**The problem:**
Starting with the line that contains "The height and width of the screenshot is (868, 1383)." and going on through the line that contains "Action: pyautogui.click(x=66, y=36)", copy this part of the listing in full, requests included, and shift every coordinate in the answers by -110. Leave all numbers outside the answers unchanged.

**Task material:**

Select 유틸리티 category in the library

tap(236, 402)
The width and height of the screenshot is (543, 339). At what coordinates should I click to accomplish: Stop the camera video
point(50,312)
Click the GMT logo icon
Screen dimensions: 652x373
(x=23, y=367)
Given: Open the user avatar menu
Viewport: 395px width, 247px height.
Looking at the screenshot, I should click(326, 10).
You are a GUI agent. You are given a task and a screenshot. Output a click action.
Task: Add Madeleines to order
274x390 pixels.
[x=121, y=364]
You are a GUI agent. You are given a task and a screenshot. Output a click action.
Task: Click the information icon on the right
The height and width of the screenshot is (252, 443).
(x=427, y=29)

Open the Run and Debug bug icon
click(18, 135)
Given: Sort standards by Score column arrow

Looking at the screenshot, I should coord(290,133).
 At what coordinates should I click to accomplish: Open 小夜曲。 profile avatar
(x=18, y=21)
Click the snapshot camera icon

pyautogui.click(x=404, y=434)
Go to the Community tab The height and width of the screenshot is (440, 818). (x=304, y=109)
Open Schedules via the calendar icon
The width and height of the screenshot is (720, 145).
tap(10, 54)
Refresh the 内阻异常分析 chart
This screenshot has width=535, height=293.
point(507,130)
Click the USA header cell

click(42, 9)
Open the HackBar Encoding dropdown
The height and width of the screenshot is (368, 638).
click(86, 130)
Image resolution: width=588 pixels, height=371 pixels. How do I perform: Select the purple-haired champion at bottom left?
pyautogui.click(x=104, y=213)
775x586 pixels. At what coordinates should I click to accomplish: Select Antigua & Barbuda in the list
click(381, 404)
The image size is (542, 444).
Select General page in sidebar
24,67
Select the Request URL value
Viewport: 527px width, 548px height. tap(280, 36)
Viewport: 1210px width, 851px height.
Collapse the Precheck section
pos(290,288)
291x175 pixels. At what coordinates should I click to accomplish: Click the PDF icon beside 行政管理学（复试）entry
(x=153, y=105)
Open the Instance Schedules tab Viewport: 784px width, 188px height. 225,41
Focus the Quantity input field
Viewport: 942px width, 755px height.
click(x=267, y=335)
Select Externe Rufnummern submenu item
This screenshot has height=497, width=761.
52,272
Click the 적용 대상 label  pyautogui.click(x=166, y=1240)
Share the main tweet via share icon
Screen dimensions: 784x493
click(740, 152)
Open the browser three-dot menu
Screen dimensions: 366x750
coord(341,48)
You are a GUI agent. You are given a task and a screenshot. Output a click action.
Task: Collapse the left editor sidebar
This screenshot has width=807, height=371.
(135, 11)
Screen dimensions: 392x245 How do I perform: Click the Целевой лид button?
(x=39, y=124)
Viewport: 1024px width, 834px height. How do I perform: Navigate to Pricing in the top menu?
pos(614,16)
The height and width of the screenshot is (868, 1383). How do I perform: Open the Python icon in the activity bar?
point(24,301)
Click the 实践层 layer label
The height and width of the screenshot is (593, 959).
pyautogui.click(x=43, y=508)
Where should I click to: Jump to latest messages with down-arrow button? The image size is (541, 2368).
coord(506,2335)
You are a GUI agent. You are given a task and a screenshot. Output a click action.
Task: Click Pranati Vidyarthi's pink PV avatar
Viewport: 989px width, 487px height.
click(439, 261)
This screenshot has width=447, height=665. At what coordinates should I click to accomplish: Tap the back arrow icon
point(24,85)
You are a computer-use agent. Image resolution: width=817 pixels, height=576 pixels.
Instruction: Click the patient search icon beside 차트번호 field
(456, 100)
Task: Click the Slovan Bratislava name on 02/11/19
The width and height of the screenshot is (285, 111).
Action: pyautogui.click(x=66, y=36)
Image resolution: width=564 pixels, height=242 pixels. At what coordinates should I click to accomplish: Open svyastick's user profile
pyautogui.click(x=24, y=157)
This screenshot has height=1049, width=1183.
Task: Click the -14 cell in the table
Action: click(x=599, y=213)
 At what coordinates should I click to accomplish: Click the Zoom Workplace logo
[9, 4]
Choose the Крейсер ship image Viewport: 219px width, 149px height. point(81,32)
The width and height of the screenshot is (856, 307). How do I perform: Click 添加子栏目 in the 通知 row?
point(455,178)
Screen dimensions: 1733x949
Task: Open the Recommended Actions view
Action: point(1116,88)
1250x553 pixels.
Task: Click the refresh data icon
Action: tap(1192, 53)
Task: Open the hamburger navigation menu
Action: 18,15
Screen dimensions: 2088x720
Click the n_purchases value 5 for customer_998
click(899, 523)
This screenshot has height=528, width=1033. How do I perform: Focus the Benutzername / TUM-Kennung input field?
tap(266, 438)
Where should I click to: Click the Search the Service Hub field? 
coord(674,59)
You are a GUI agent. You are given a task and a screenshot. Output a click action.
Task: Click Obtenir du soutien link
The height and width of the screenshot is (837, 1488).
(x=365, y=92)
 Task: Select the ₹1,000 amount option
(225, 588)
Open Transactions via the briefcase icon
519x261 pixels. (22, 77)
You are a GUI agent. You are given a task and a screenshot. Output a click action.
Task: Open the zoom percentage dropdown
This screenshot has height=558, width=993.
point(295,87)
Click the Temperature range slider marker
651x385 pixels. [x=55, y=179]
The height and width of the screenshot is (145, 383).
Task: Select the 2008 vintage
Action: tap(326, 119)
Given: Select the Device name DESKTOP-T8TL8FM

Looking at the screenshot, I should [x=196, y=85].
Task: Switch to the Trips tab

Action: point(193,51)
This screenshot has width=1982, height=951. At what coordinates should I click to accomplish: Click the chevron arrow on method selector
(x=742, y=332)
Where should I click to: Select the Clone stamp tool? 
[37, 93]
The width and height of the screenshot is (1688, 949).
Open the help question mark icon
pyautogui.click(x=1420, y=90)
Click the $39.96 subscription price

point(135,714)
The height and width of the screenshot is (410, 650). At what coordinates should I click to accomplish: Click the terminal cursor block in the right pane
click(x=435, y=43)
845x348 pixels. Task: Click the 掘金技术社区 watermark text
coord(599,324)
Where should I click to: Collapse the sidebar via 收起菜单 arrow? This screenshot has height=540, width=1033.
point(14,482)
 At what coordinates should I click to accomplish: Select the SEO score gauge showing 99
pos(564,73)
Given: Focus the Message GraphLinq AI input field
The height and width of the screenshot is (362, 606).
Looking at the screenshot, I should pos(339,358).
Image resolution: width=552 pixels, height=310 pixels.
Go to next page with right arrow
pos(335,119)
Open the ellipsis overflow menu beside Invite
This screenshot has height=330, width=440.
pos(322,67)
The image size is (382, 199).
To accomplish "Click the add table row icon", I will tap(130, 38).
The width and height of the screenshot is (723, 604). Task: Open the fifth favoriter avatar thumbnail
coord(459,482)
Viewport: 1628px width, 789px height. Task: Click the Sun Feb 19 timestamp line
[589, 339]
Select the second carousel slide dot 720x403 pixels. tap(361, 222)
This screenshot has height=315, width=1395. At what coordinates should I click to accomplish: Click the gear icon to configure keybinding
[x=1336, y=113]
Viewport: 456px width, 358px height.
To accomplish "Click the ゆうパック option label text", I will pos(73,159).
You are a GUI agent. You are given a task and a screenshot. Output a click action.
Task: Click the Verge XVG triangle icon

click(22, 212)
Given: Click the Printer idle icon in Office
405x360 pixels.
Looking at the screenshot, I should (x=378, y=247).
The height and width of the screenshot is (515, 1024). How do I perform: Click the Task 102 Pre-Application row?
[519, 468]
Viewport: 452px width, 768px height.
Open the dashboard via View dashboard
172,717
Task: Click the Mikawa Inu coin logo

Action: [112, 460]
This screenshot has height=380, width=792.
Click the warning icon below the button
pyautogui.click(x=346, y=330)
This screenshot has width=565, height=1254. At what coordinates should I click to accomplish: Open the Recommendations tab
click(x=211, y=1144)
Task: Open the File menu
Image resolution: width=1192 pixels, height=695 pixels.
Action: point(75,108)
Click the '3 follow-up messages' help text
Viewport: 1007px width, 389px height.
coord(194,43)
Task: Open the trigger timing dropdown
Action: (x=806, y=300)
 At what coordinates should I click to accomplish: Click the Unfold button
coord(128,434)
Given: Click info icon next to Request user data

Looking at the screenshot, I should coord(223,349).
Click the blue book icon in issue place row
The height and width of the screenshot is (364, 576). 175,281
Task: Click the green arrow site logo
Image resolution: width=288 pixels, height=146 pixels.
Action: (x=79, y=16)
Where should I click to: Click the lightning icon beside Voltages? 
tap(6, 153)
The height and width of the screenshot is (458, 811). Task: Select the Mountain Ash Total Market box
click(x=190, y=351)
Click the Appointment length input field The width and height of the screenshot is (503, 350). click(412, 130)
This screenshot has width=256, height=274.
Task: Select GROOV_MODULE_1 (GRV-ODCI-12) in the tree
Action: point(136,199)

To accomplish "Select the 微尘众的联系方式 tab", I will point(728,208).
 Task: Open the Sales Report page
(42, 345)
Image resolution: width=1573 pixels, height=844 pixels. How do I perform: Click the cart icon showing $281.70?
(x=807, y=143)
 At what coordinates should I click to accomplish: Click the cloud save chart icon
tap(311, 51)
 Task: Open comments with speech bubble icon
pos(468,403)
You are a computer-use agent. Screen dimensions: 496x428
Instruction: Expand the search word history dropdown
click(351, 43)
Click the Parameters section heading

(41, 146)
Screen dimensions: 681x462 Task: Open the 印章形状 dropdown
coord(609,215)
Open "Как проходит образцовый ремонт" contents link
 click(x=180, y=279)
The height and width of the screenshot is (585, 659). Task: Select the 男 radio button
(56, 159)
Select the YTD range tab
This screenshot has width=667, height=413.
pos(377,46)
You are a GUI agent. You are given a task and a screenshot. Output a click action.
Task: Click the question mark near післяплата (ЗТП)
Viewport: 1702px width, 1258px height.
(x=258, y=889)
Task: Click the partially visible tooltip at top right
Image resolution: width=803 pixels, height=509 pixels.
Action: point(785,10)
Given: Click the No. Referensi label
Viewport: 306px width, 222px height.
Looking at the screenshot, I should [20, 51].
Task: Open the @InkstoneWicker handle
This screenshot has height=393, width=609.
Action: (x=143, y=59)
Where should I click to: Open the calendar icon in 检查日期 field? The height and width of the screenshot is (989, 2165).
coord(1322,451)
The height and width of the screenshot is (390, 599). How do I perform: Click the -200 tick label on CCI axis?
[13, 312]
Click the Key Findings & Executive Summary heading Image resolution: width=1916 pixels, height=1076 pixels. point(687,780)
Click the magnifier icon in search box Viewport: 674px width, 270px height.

**Result of this exercise:**
The height and width of the screenshot is (868, 1383). How do I perform: Open the Python icon in the activity bar?
point(-86,191)
Click the 实践层 layer label
The height and width of the screenshot is (593, 959).
pyautogui.click(x=-67, y=398)
Where should I click to: Jump to latest messages with down-arrow button? The image size is (541, 2368).
coord(396,2225)
You are a GUI agent. You are given a task and a screenshot. Output a click action.
Task: Click Pranati Vidyarthi's pink PV avatar
Viewport: 989px width, 487px height.
click(329, 151)
This screenshot has width=447, height=665. At what coordinates should I click to accomplish: Tap the back arrow icon
point(-86,-25)
You are a computer-use agent. Image resolution: width=817 pixels, height=576 pixels.
Instruction: Click the patient search icon beside 차트번호 field
(346, -10)
Task: Click the Slovan Bratislava name on 02/11/19
The width and height of the screenshot is (285, 111).
Action: pyautogui.click(x=-44, y=-74)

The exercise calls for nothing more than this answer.